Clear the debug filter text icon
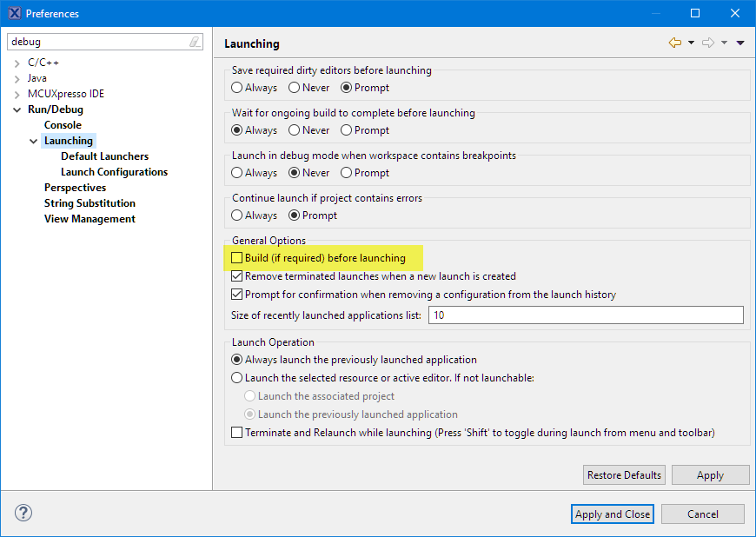Viewport: 756px width, 537px height. [x=195, y=42]
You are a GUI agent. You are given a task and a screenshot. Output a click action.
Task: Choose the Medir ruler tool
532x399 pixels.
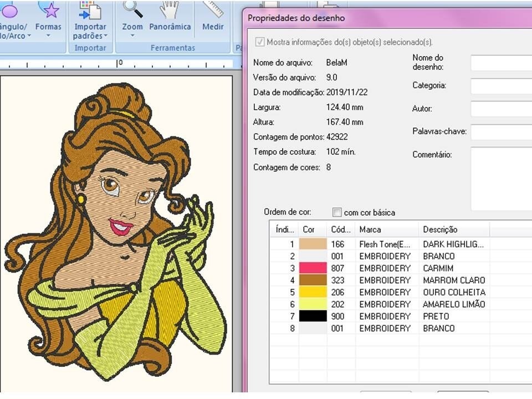pyautogui.click(x=213, y=10)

# [WHAT THE EXERCISE ASKS]
In your copy of the data above, leave out the pictures and repeat everything else exactly.

# [EXERCISE RESPONSE]
Clear the debug filter text icon
Viewport: 756px width, 537px height. [x=195, y=42]
You are a GUI agent. You are given a task and a screenshot. Output a click action.
Task: Choose the Medir ruler tool
532x399 pixels.
pyautogui.click(x=213, y=10)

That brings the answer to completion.